Aufgaben:
1. Schreibe einen Teil des Reiseberichts noch einmal ab: Beginne bei den Worten "Es ist schon" und höre nach "kaum praktischer Natur." auf. Ersetze dabei "Bücherregal" durch "Bücherschrank".
2. Setze bitte den Reisebericht über die Fahrt durch das alte Österreich nach seinem letzten Satz fort.

Textabschnitt:
+===+
Ein Spaziergang durch die Stadt

© Mike Gutsing

In die Ferne – nur wohin?

Es ist schon eine merkwürdige Eigenart des Menschen, seine eigene Welt in der Literatur zu suchen oder sich umgekehrt von einer Lektüre so anstacheln zu lassen, dass man wie ein Pfeil an allen Kurven des Lebens vorbeischießen möchte. In den Frühlingsmonaten verdichteten sich die Momente der beiden geschilderten Eindrücke und der Drang, zumindest für kurze Zeit ein wenig frisches Gras über die alltäglichen Wege wachsen zu lassen, entwickelte sich schnell zu einer konkreten Idee. Das Historikerherz in meiner Brust zwang mich, eine solche Reise auch irgendwie intellektuell zu begründen und nach einem kurzen Gang zum heimischen Bücherregal war der Entschluss gefasst. Während mich eine Hanse- und Preußenreise in der Vergangenheit bereits auf die Spuren der Hohenzollern geführt hatte, waren meine Erfahrungen mit dem Wirken der Donau-Dynastie Habsburg kaum praktischer Natur.

Die wichtigsten Orte des alten Österreich sind heute fast ausnahmslos Hauptstädte junger ostmitteleuropäischer Nationen, und so war die Reiseroute schnell abgesteckt: Pressburg – Budapest – Laibach und Wien. Nur das große Prag musste ausgelassen werden, da sonst zu wenig Tage zur Verfügung standen, um die anderen Städte ausreichend zu erkunden. Aber nicht nur die Kulturstätten lockten, sondern auch das Karpatenvorland, die Julischen Alpen und natürlich die Donau, die in ihrer Vielfalt zum Dreh- und Angelpunkt der Reise wurde.

In einem Sprung an den Karpatenbogen

Fragt man eine Schulklasse, was eine Hauptstadt ausmacht, sind Antworten wie eine große Einwohnerzahl, viele Sehenswürdigkeiten oder eine wichtige Rolle in der Geschichte des jeweiligen Landes zu erwarten. Die slowakische Hauptstadt Pressburg (Bratislava) fällt im europäischen Vergleich in mindestens zwei dieser Kategorien durch, ist sie doch deutlich kleiner als die Regierungssitze ihrer Nachbarn. Nachdem ich meine Unterkunft, ein kleines Zimmer in den sozialistischen Vororten der Stadt, bezogen hatte, fuhr ich mit der nächsten Straßenbahn in die Innenstadt. Die mehrstöckigen, oft renovierten Gebäude wichen allmählich kleineren, engeren und oft deutlich älteren Häusern, ein untrügliches Zeichen, dass man die Altstadt erreicht hatte.
+===+
Gegebene Angaben:

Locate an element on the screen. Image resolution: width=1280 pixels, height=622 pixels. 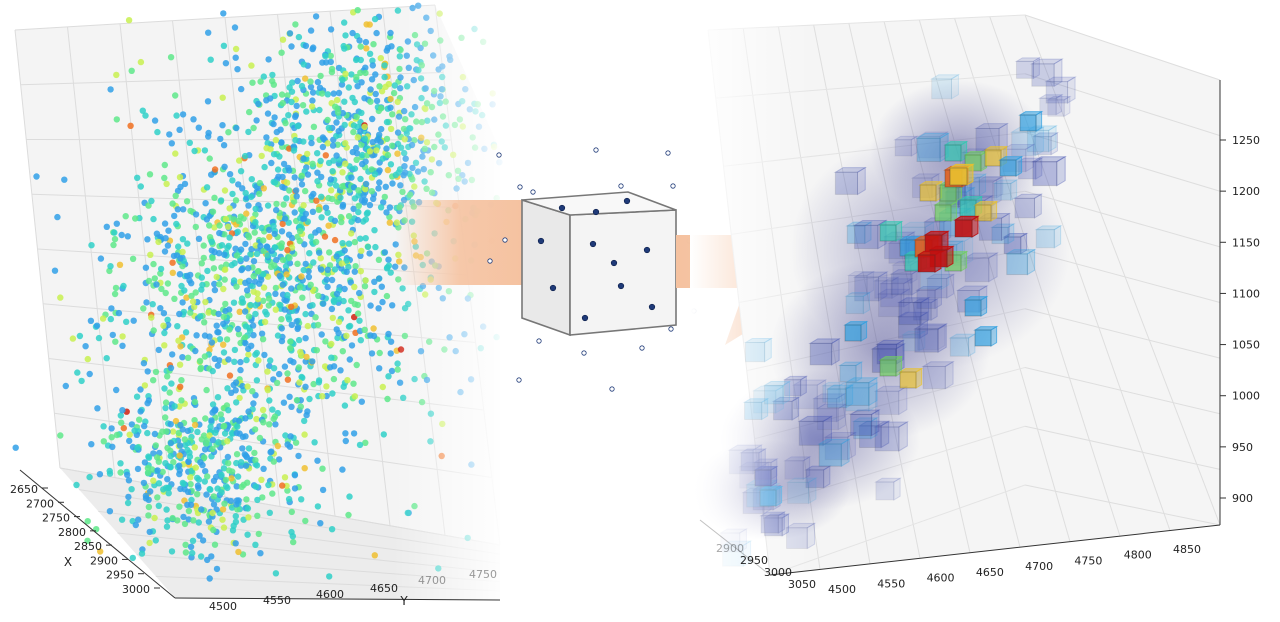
+===+
Antworten im Einzelnen:
1.
Es ist schon eine merkwürdige Eigenart des Menschen, seine eigene Welt in der Literatur zu suchen oder sich umgekehrt von einer Lektüre so anstacheln zu lassen, dass man wie ein Pfeil an allen Kurven des Lebens vorbeischießen möchte. In den Frühlingsmonaten verdichteten sich die Momente der beiden geschilderten Eindrücke und der Drang, zumindest für kurze Zeit ein wenig frisches Gras über die alltäglichen Wege wachsen zu lassen, entwickelte sich schnell zu einer konkreten Idee. Das Historikerherz in meiner Brust zwang mich, eine solche Reise auch irgendwie intellektuell zu begründen und nach einem kurzen Gang zum heimischen Bücherschrank war der Entschluss gefasst. Während mich eine Hanse- und Preußenreise in der Vergangenheit bereits auf die Spuren der Hohenzollern geführt hatte, waren meine Erfahrungen mit dem Wirken der Donau-Dynastie Habsburg kaum praktischer Natur.

2.
Diese war gut erhalten und gepflegt, für eine europäische Hauptstadt fast lachhaft malerisch verträumt und für die sommerliche Urlaubssaison auch nicht unerträglich überfüllt. Mein erster Weg führte mich hinauf zur Burg, die mir als idealer Aussichtspunkt auf das reiche Stadtpanorama angezeigt wurde. Über die Qualität der Restaurierung, den Grad der touristischen Erschließung oder andere gewichtige Eigenschaften dieses historischen Bauwerks könnte man nun leicht viele Zeilen verlieren, aber damit würde man „den Bock zum Gärtner machen“. Der kurze Aufstieg auf die Zinnen der Festung ist jedem zu empfehlen, aber vor allem die preiswerten Cocktails in einer Kneipe am Rande der Gesindetreppe locken durstige Lippen schnell wieder nach unten.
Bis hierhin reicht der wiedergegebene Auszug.